Your wire is not quite round (almost no wire is), and consequently it has a different vibration frequency along its principal axes1.

You are exciting a mixture of the two modes of oscillation by displacing the wire along an axis that is not aligned with either of the principal axes. The subsequent motion, when analyzed along the axis of initial excitation, is exactly what you are showing.

The first signal you show - which seems to "die" then come back to life, is exactly what you expect to see when you have two oscillations of slightly different frequency superposed; in fact, from the time to the first minimum we can estimate the approximate difference in frequency: it takes 19 oscillations to reach a minimum, and since the two waves started out in phase, that means they will be in phase again after about 38 oscillations, for a 2.5% difference in frequency.


Here is the output of my little simulation. It took me a bit of time to tweak things, but with frequencies of 27 Hz and 27.7 Hz respectively and after adjusting the angle of excitation a little bit, and adding significant damping I was able to generate the following plots:

enter image description here

which looks a lot like the output of your tracker.

Your wire is describing a Lissajous figure. Very cool experiment - well done capturing so much detail! Here is an animation that I made, using a frequency difference of 0.5 Hz and a small amount of damping, and that shows how the rotation changes from clockwise to counterclockwise: enter image description here

For your reference, here is the Python code I used to generate the first pair of curves. Not the prettiest code... I scale things twice. You can probably figure out how to reduce the number of variables needed to generate the same curve - in the end it's a linear superposition of two oscillations, observed at a certain angle to their principal axes.

import numpy as np
import matplotlib.pyplot as plt
from math import pi, sin, cos

f1 = 27.7
f2 = 27
theta = 25*pi/180.

# different amplitudes of excitation
A1 = 2.0
A2 = 1.0

t = np.linspace(0,1,400)

#damping factor
k = 1.6

# raw oscillation along principal axes:
a1 = A1*np.cos(2*pi*f1*t)*np.exp(-k*t)
a2 = A2*np.cos(2*pi*f2*t)*np.exp(-k*t)

# rotate the axes of detection
y1 = cos(theta)*a1 - sin(theta)*a2
y2 = sin(theta)*a1 + cos(theta)*a2

plt.plot(t,-20*y2) # needed additional scale factor

plt.plot(t,-50*y1) # and a second scale factor

1. The frequency of a rigid beam is proportional to $\sqrt{\frac{EI}{A\rho}}$, where $E$ is Young's modulus, $I$ is the second moment of area, $A$ is the cross sectional area and $\rho$ is the density (see section 4.2 of "The vibration of continuous structures").
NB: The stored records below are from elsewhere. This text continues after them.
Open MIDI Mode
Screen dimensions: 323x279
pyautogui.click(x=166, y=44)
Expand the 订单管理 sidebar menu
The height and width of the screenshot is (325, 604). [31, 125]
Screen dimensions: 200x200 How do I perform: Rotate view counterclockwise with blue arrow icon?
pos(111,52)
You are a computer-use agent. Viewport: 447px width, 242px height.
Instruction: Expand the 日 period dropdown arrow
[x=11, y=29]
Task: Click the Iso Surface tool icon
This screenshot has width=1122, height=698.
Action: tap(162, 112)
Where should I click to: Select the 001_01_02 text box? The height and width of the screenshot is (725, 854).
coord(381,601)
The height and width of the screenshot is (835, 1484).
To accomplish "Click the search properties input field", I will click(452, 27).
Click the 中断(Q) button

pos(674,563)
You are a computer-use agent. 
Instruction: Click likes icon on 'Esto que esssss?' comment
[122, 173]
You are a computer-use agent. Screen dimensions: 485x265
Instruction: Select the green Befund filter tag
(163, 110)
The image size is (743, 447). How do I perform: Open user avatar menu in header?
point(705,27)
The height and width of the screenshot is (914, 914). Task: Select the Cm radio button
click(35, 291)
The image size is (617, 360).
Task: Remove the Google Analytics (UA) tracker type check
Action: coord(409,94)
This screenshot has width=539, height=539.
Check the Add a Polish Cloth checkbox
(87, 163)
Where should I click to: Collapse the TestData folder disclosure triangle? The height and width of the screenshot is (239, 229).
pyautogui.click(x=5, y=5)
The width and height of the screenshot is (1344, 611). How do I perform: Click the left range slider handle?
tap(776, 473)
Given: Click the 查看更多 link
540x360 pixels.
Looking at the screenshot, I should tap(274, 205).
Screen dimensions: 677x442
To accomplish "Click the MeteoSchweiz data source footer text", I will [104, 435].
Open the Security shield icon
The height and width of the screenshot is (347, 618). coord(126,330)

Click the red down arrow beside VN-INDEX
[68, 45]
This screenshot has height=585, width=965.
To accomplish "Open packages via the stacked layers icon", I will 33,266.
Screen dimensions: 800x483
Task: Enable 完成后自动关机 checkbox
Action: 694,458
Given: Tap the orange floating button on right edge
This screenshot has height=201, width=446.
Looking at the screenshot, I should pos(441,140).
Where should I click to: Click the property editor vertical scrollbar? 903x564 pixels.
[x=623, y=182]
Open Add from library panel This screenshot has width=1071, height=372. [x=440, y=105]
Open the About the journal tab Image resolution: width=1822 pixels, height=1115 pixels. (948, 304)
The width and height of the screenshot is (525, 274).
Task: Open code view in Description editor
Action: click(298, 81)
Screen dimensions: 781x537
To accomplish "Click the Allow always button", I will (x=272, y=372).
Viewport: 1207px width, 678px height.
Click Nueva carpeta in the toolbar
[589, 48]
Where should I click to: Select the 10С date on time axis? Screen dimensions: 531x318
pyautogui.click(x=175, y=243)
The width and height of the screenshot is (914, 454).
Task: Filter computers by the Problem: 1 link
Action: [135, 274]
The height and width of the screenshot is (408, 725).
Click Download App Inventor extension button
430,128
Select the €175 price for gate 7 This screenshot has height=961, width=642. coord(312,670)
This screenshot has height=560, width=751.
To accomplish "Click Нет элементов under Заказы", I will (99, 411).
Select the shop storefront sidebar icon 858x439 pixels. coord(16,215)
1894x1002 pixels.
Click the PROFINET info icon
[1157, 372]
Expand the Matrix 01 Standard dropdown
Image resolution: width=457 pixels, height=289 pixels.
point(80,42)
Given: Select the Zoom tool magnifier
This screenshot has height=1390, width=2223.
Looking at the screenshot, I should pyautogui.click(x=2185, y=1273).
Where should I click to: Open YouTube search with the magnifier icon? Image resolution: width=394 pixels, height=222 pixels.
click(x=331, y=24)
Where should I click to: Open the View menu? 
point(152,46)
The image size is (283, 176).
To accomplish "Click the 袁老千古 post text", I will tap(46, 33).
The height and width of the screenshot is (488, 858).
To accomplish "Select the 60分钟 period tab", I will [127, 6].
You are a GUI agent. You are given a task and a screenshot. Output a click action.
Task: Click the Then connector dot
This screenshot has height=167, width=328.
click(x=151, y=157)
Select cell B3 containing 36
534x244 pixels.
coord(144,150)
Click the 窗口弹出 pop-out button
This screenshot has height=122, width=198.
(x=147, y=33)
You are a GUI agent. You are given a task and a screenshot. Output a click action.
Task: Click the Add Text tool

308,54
For an elliptical cross section with semimajor axis $a$ and $b$, the second moment of area is proportional to $a^3 b$ (for vibration along axis $a$). The ratio of resonant frequencies along the two directions will be $\sqrt{\frac{a^3b}{ab^3}} = \frac{a}{b}$. From this it follows that a 30 gage wire (0.254 mm) with a 2.5% difference in resonant frequency needs the perpendicular measurements of diameter to be different by just 6 µm to give the effect you observed. Given the cost of a thickness gage with 1 µm resolution, this is really a very (cost) effective way to determine whether a wire is truly round.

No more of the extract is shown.